Two millennium bug insurance policies, which flopped with only one sale, had to be withdrawn before the end of last year.

Personal and Commercial Millennium were launched last August by Composite Legal Expenses to protect against contractual disputes arising from electrical goods malfunctioning because they were not Y2K compliant.

At the time they were believed to be the only policies designed to specifically address the perceived threat posed by the millennium bug.

Composite's managing director John Mullin said the policies were launched on computer disc and accompanied by a strong marketing campaign tied in with the insurer's legal expenses policy.

The insurer even obtained the Government's permission to use its millennium bug logo and became a member of its Action 2000 task force to promote the policy.

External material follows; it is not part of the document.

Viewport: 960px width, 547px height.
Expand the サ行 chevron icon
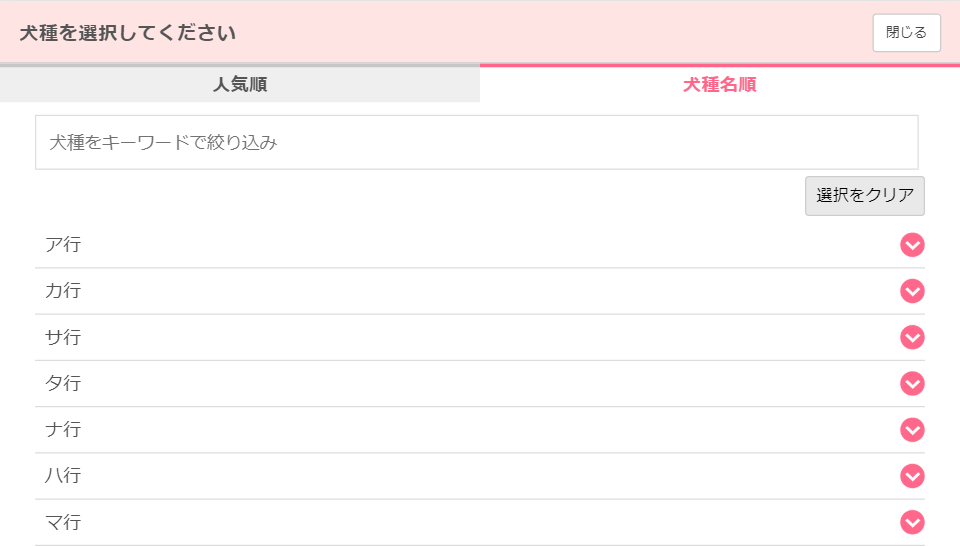click(x=912, y=338)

However, Mullin said: "The policies achieved a very limited sale – in fact only one was sold – and they were withdrawn in December. But the irony was that the cover was very good."

Mullin believed the policies' poor sales perhaps showed that the public lacked sufficient technical knowledge.

The publicity attracted by the policies has, however, boosted sales of Composite Legal Expenses' new landlord and tenant policy.

Meanwhile, research of news information services by KPMG reveals that there were 67 significant millennium bug failures reported around the world in the first week of 2000.

Only one millennium glitch, which related to a medical devices agency web site, was reported in the UK.

"Most of the world survived January 1 unscathed," said KPMG information risk management partner Malcolm Marshall. "A big fear for the date change was the non-compliant embedded chips. These seem to have been indentified successfully and replaced."

However, he warned that there may still be problems to come, especially with what he termed "DIY systems" developed by business users rather than software engineers and which determine large sums of money – particularly among actuaries and derivative trading operations.